**Exercise brief**: Each line from the first entry to the line with "Copilot for organizations (68, 2447)", both included, is to be returned unchanged, with any pictures dropped.

[Screenshot grounding data]
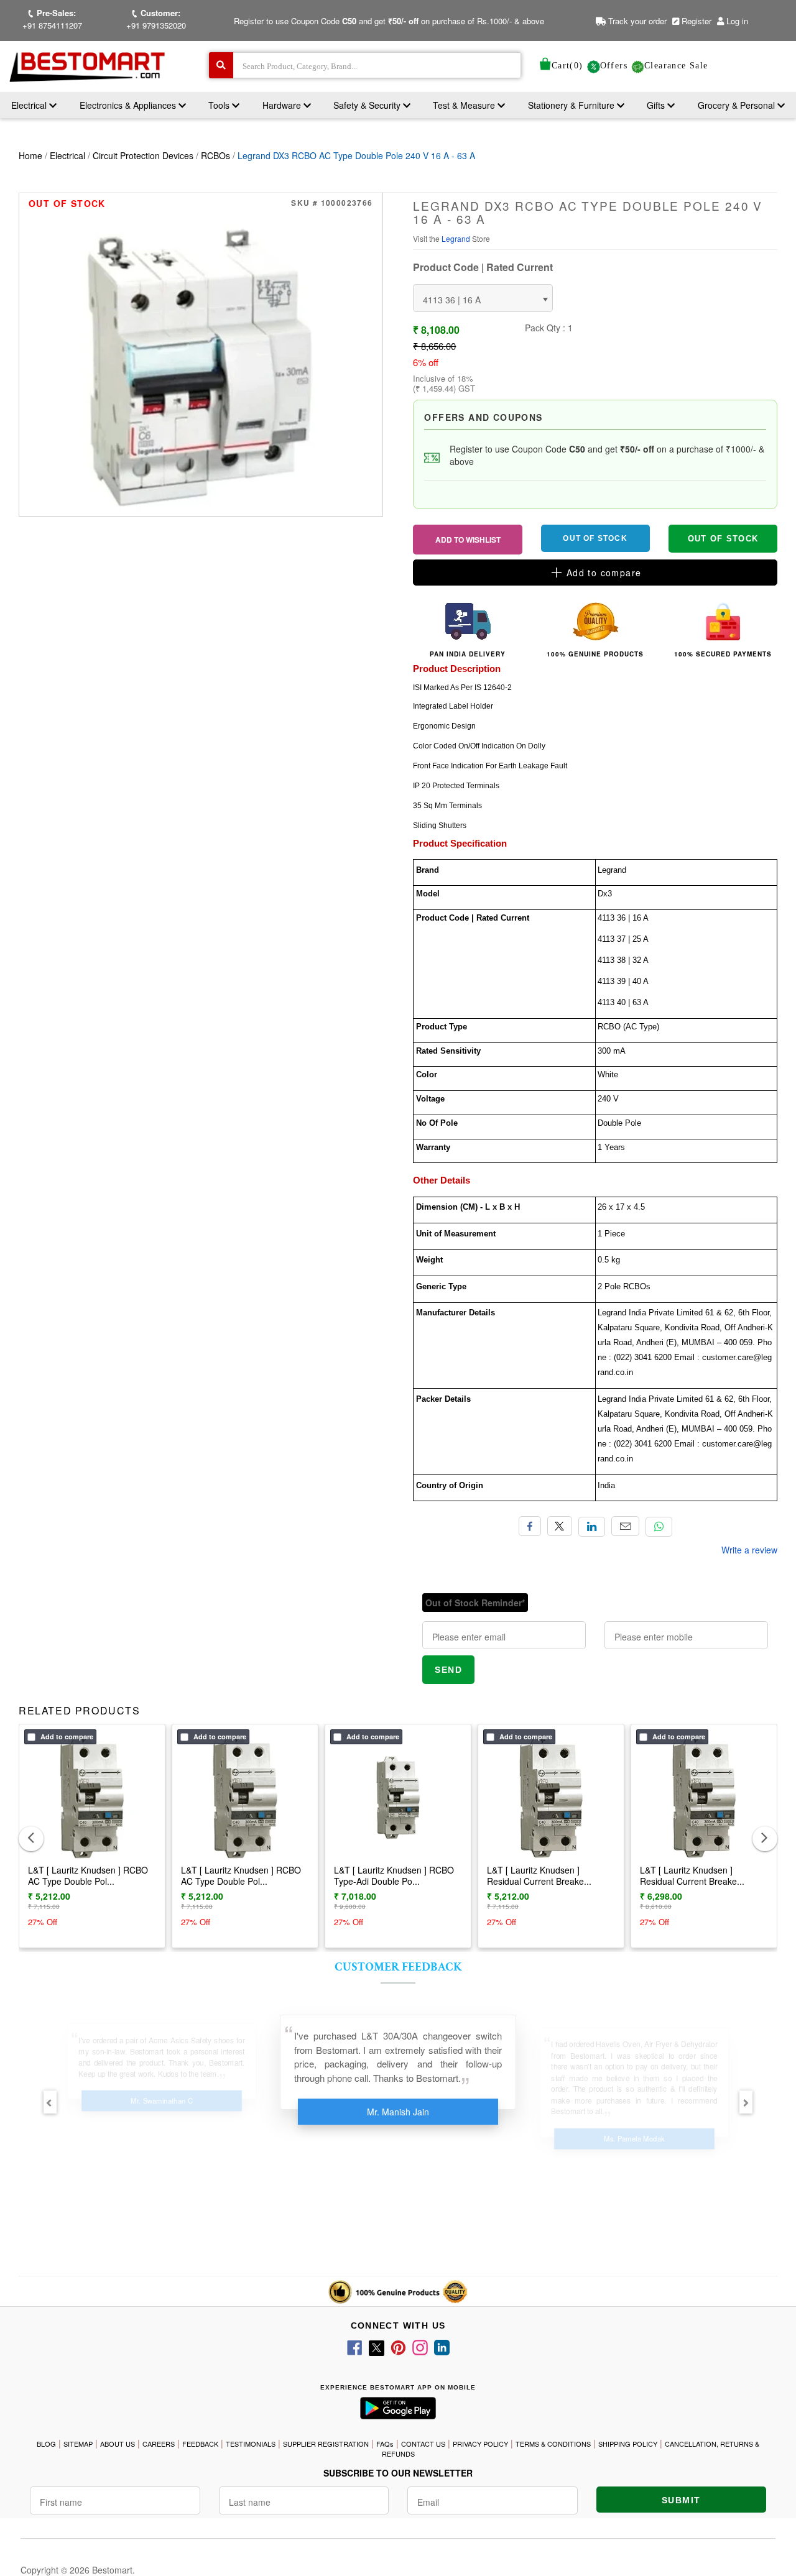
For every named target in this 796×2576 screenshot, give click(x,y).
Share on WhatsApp (659, 1527)
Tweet (559, 1526)
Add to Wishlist (468, 539)
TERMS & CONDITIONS (553, 2444)
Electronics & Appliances (129, 105)
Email (625, 1526)
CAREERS (158, 2444)
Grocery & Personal (737, 105)
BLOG (46, 2444)
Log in (737, 21)
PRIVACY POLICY (480, 2444)
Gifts (656, 105)
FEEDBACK (200, 2444)
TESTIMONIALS (250, 2444)
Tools (220, 105)
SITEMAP (78, 2444)
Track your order (636, 21)
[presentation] (31, 1838)
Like (530, 1526)
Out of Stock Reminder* (475, 1602)
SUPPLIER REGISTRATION (326, 2444)
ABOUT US (117, 2444)
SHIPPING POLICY (627, 2444)
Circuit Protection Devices (143, 155)
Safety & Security (368, 105)
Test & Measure (465, 105)
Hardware (282, 105)
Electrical (30, 105)
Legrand (457, 238)
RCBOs (215, 155)
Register (695, 21)
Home (30, 155)
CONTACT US (423, 2444)
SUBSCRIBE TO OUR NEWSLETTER (398, 2473)
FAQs (385, 2444)
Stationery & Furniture (572, 105)
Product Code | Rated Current (483, 267)
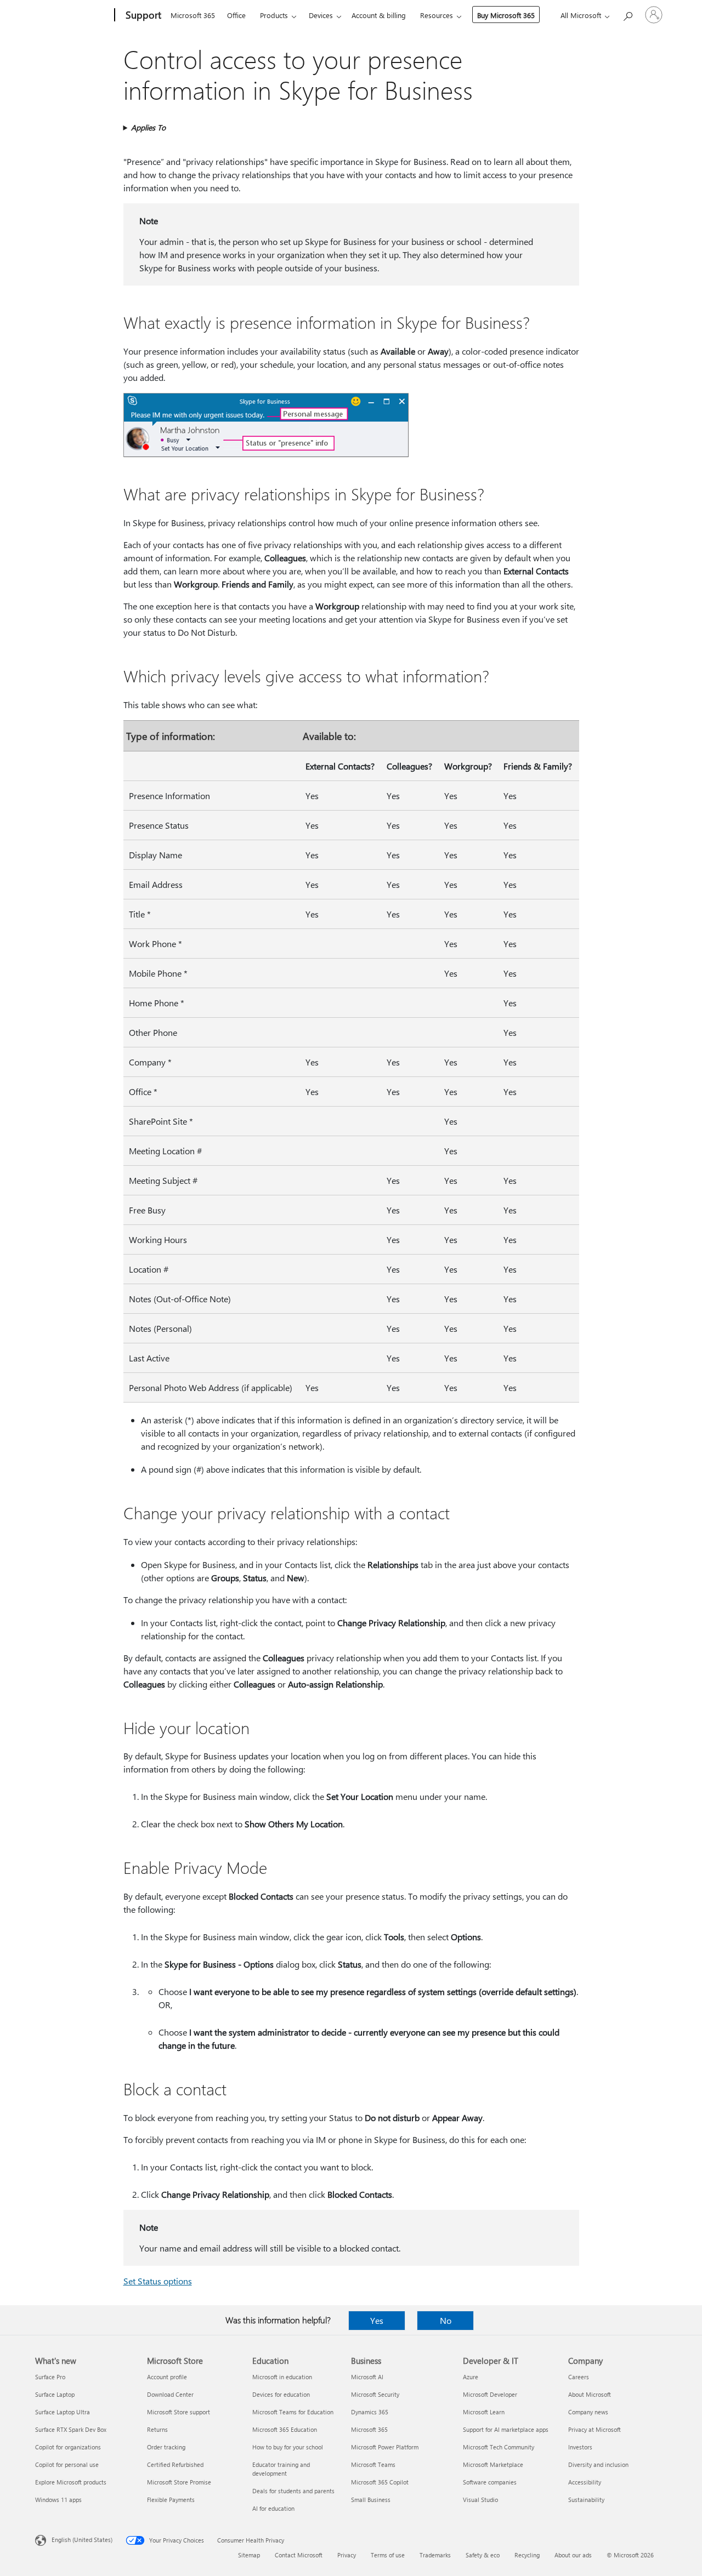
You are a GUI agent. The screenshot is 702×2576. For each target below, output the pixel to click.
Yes (376, 2320)
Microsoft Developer (490, 2394)
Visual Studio (480, 2499)
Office (236, 15)
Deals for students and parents (293, 2491)
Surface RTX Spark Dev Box (70, 2429)
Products (274, 15)
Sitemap (249, 2555)
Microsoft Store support (178, 2412)
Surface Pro (50, 2377)
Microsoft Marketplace (493, 2464)
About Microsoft (589, 2394)
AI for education (273, 2508)
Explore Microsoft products (70, 2482)
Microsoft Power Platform (384, 2447)
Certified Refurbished (175, 2464)
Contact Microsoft (298, 2555)
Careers (578, 2377)
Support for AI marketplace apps (505, 2429)
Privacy (346, 2555)
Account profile (167, 2377)
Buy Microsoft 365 (506, 15)
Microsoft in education (282, 2377)
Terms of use (388, 2555)
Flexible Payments (171, 2499)
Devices (321, 15)
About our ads (573, 2555)
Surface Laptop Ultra (62, 2412)
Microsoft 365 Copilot (380, 2482)
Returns (157, 2429)
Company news (588, 2412)
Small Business (370, 2499)
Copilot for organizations (68, 2447)
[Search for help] (627, 14)
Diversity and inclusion (598, 2464)
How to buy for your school (287, 2447)
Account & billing (379, 15)
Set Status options (157, 2281)
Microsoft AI (367, 2377)
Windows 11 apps (58, 2499)
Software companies (490, 2482)
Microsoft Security (375, 2394)
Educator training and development (281, 2468)
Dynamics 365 (369, 2412)
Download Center (170, 2394)
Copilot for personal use (67, 2464)
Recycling (527, 2555)
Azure (470, 2377)
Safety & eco (483, 2555)
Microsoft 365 (193, 15)
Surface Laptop (55, 2394)
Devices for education (281, 2394)
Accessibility (584, 2482)
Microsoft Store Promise (179, 2482)
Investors (580, 2447)
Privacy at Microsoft (594, 2429)
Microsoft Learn (484, 2412)
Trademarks (435, 2555)
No (445, 2320)
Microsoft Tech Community (498, 2447)
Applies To (148, 127)
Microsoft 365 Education (284, 2429)
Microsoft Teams (373, 2464)
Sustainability (586, 2499)
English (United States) (82, 2539)
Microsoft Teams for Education (292, 2412)
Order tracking (166, 2447)
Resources (436, 15)
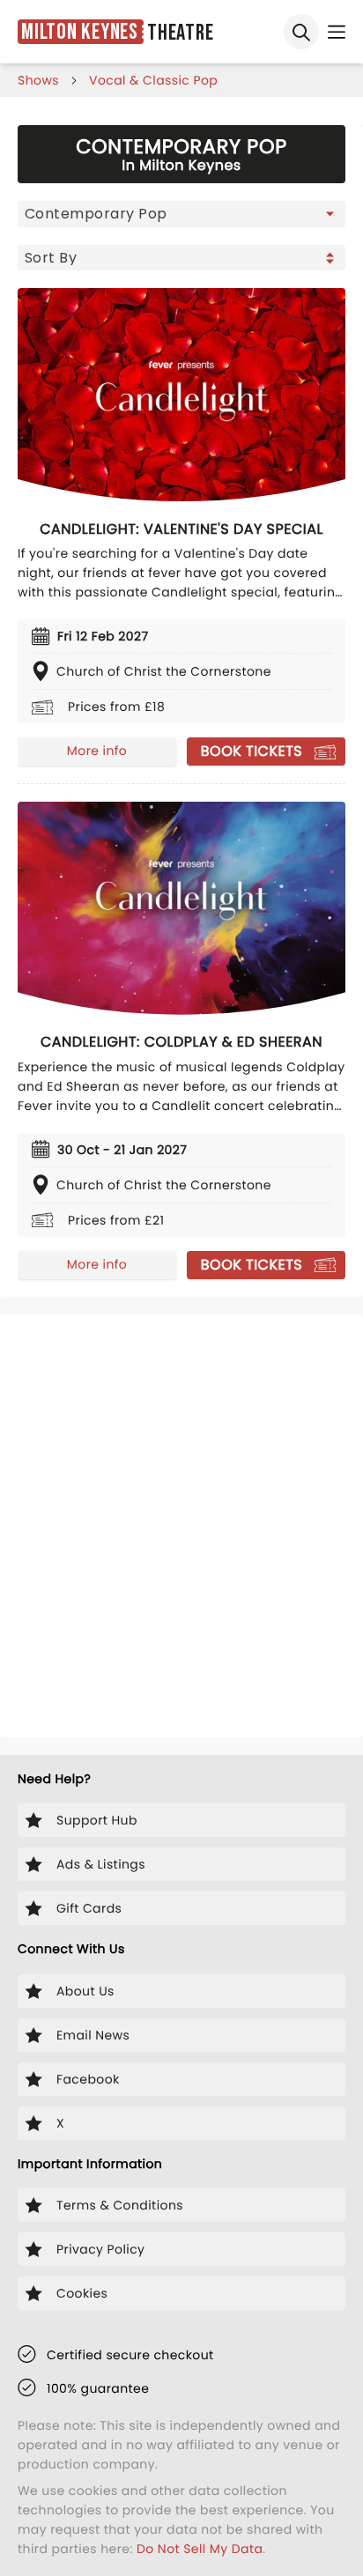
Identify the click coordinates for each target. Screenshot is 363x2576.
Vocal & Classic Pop (153, 80)
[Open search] (301, 31)
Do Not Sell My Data (200, 2548)
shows (38, 80)
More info (97, 750)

**Task output**:
For every named target in this 796×2576 screenshot, give click(x,y).
Share on WhatsApp (659, 1527)
Tweet (559, 1526)
Add to Wishlist (468, 539)
TERMS & CONDITIONS (553, 2444)
Electronics & Appliances (129, 105)
Email (625, 1526)
CAREERS (158, 2444)
Grocery & Personal (737, 105)
BLOG (46, 2444)
Log in (737, 21)
PRIVACY POLICY (480, 2444)
Gifts (656, 105)
FEEDBACK (200, 2444)
TESTIMONIALS (250, 2444)
Tools (220, 105)
SITEMAP (78, 2444)
Track your order (636, 21)
[presentation] (31, 1838)
Like (530, 1526)
Out of Stock Reminder* (475, 1602)
SUPPLIER REGISTRATION (326, 2444)
ABOUT US (117, 2444)
SHIPPING POLICY (627, 2444)
Circuit Protection Devices (143, 155)
Safety & Security (368, 105)
Test & Measure (465, 105)
Hardware (282, 105)
Electrical (30, 105)
Legrand (457, 238)
RCBOs (215, 155)
Register (695, 21)
Home (30, 155)
CONTACT US (423, 2444)
SUBSCRIBE TO OUR NEWSLETTER (398, 2473)
FAQs (385, 2444)
Stationery & Furniture (572, 105)
Product Code | Rated Current (483, 267)
You are a GUI agent. The screenshot is 702×2576. For each target below, output the pixel to click.
Yes (376, 2320)
Microsoft Developer (490, 2394)
Visual Studio (480, 2499)
Office (236, 15)
Deals for students and parents (293, 2491)
Surface RTX Spark Dev Box (70, 2429)
Products (274, 15)
Sitemap (249, 2555)
Microsoft Store support (178, 2412)
Surface Pro (50, 2377)
Microsoft Marketplace (493, 2464)
About Microsoft (589, 2394)
AI for education (273, 2508)
Explore Microsoft products (70, 2482)
Microsoft Power Platform (384, 2447)
Certified Refurbished (175, 2464)
Contact Microsoft (298, 2555)
Careers (578, 2377)
Support for AI marketplace apps (505, 2429)
Privacy (346, 2555)
Account profile (167, 2377)
Buy Microsoft 365 (506, 15)
Microsoft in education (282, 2377)
Terms of use (388, 2555)
Flexible Payments (171, 2499)
Devices (321, 15)
About our ads (573, 2555)
Surface Laptop Ultra (62, 2412)
Microsoft 365 Copilot (380, 2482)
Returns (157, 2429)
Company news (588, 2412)
Small Business (370, 2499)
Copilot for organizations (68, 2447)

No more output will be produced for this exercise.